Self-improvement, Finance & law

Debra Allcock Tyler: There’s little honour in the old system – so let’s start over

Admirable people from all walks of life are recognised with honours, but this horribly flawed system seems rigged to reflect existing inequalities and power structures.

Twice a year I am horribly conflicted: January and June – when the Queen’s Birthday and New Year’s Honours lists are published.

People I love and admire get offered honours. I understand the pull and don’t think any less of them for accepting; but I find it hard to celebrate, because I have deep reservations about the current honours system.

My brother has an MBE that he got for leading a team that created a wraparound soft-body-vehicle armour, which saved thousands of the lives and limbs of our servicemen and women. I’m so proud of him. But what I didn’t know when he got it was that his position was a barrier to a higher honour – despite the immense reach and impact of his work.

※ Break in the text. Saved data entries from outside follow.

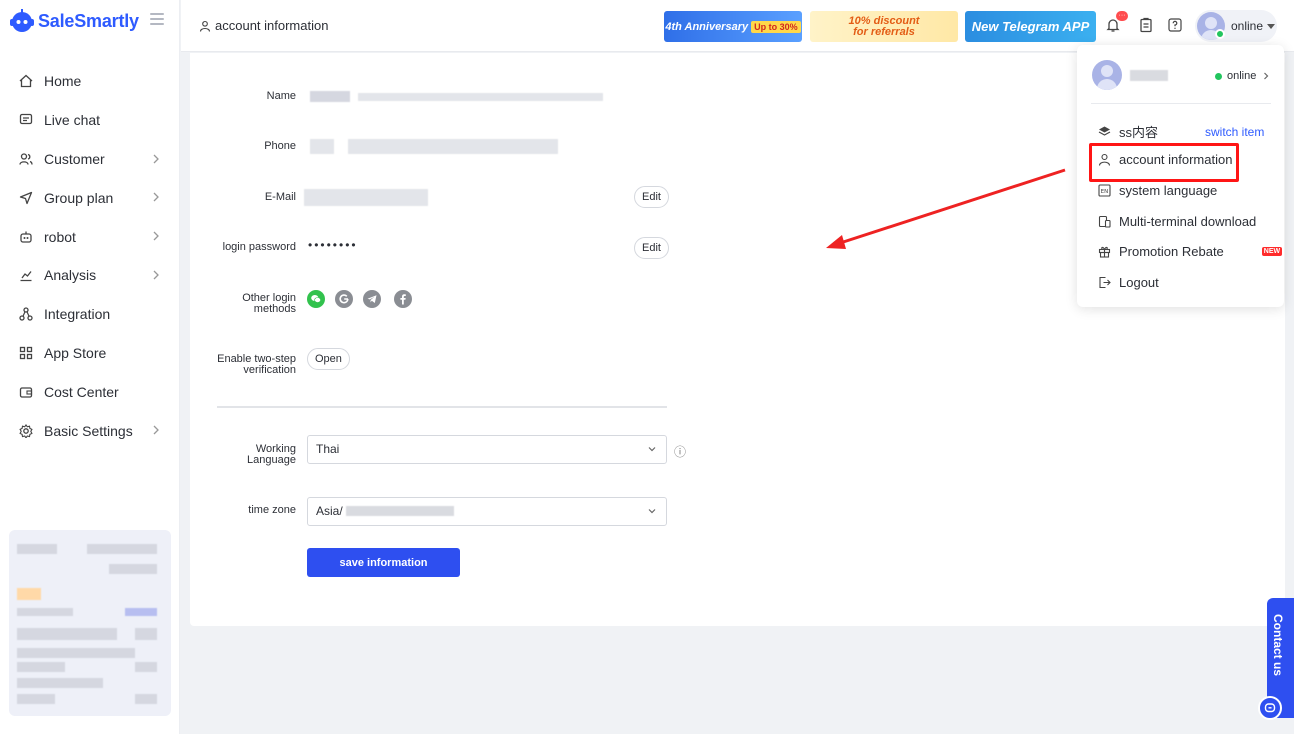 This screenshot has height=734, width=1294. What do you see at coordinates (1190, 252) in the screenshot?
I see `menu-item-promotion-rebate: Promotion Rebate NEW` at bounding box center [1190, 252].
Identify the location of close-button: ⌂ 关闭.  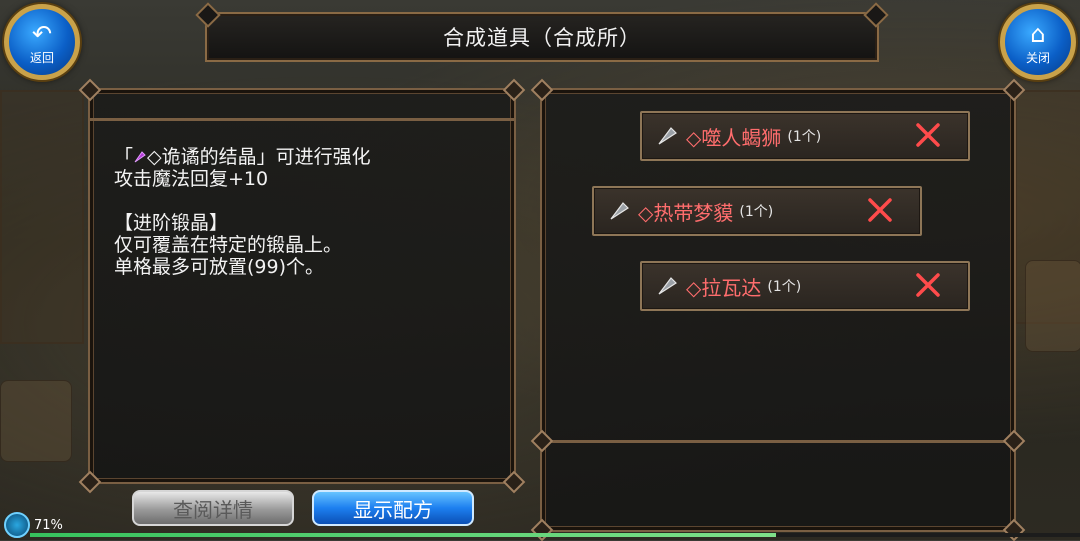
(1038, 42).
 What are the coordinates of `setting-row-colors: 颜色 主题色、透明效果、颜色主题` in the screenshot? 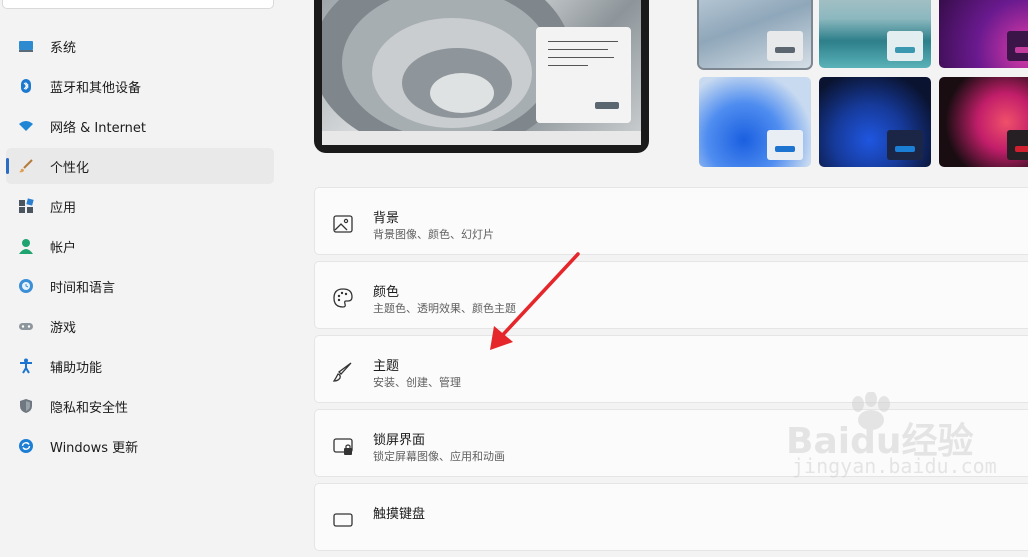 It's located at (671, 295).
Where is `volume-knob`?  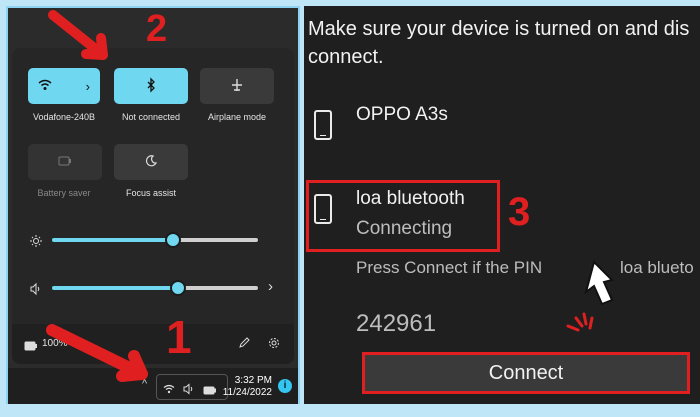
volume-knob is located at coordinates (178, 288).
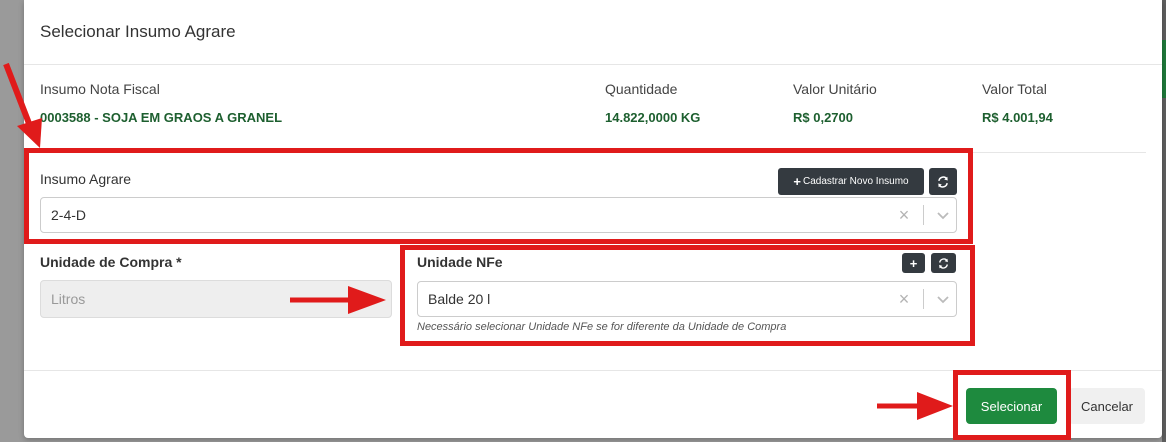  I want to click on refresh-unidade-nfe-button, so click(944, 263).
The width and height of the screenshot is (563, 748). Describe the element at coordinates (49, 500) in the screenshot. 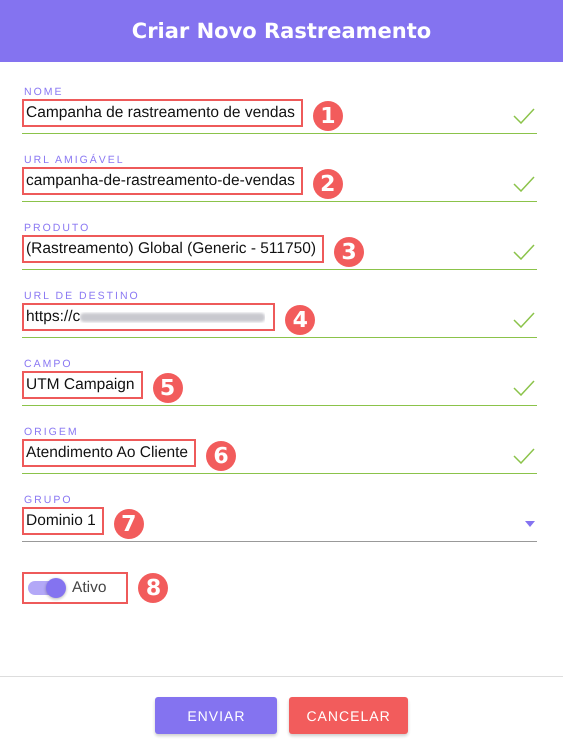

I see `field-label: GRUPO` at that location.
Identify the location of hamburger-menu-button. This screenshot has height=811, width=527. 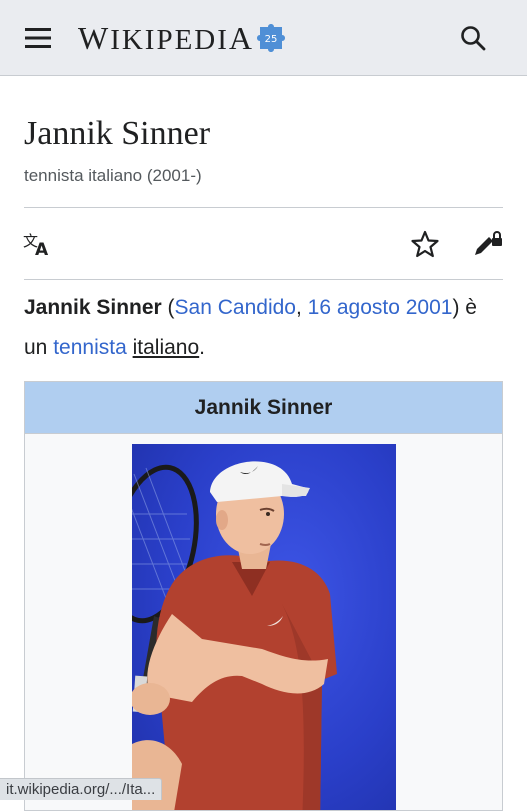
(38, 38).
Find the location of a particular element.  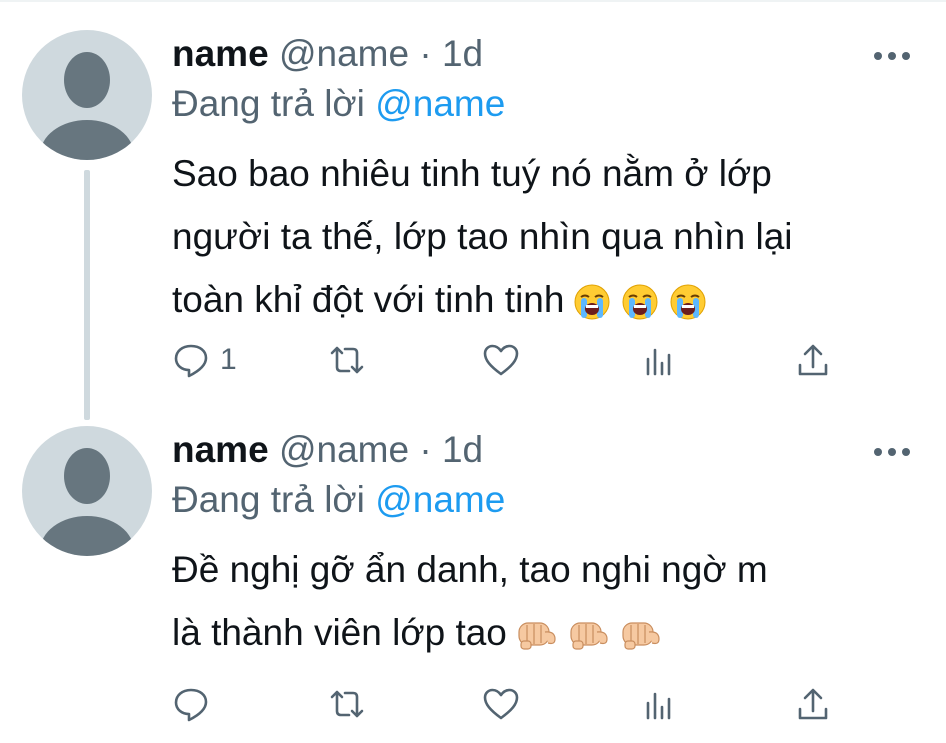

tweet-text-line-with-emoji: toàn khỉ đột với tinh tinh is located at coordinates (542, 300).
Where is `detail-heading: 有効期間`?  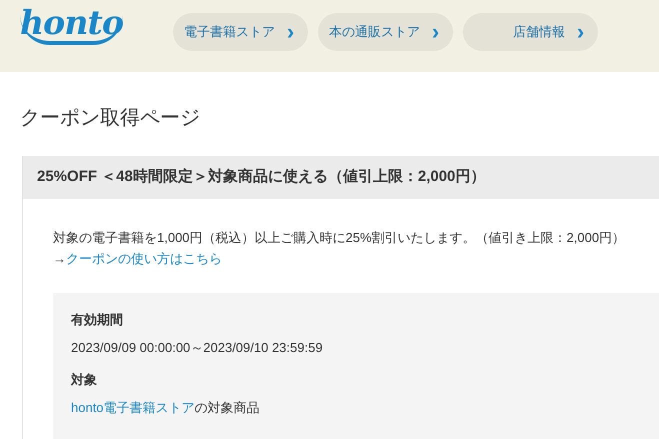
detail-heading: 有効期間 is located at coordinates (98, 320).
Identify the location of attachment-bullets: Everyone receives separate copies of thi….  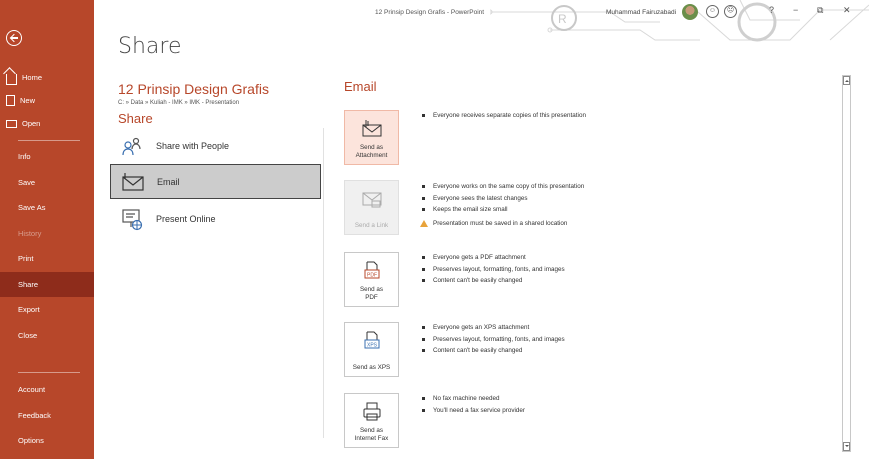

Setting aside for now the whole colonial whiff of Empire, it worries me that the honours system seems rigged to reflect and perpetuate existing inequalities and power structures. The honours are ranked, knighthoods and damehoods being higher and the British Empire Medal the lowest – so low in the hierarchy that it’s not given by the Queen but by the lord lieutenant of your county.

The ranking of the honour tends to reflect the “ranking” of society. Although there are, of course, exceptions, the already powerful get most of the top honours, with all the access and pull that comes with them – the less advantaged and less powerful get a pat on the head. Generals, professors and chief executives don’t typically get BEMs. Hospital porters, teaching assistants and Barry who does the bins round Bulmershe don’t get CBEs or knighthoods.

It’s also who you know. To get a higher honour it helps to have mates in high places mobilising their mates in high places to flood the honours committee with letters of praise. People from less-connected parts of society are incredibly unlikely to have that sort of confident and organised support.

Further, although ostensibly an independent committee makes the decisions, nominations are, in effect, vetted by government departments before they get anywhere near the committees. It’s unclear what would topple you from the list.

Data is patchy, but we do know that of the 2021 cohort, women represented 50 per cent of total awards but only 39 per cent got a CBE or above. Only 17.3 per cent come from a lower socio-economic background. Of the top honours (knights, CBEs etc) 74 per cent had titles similar to chief executive, professor, or chair. And this pattern is reflected over time and regionally.

I’m not anti-honours per se. I honestly think that citizens being recognised is a wonderful thing – but this system, for me, is so compromised that even talk of reform feels like just tinkering with an already horribly flawed system.

How about we scrap the whole thing and start again? No ranked awards – only one or two for everyone? Take the government out of it altogether and have an entirely independent body drawn from across society who make the decisions? Then no one accepting an honour is perpetuating inequalities. And I can celebrate my friends’ achievements without feeling like a hypocrite.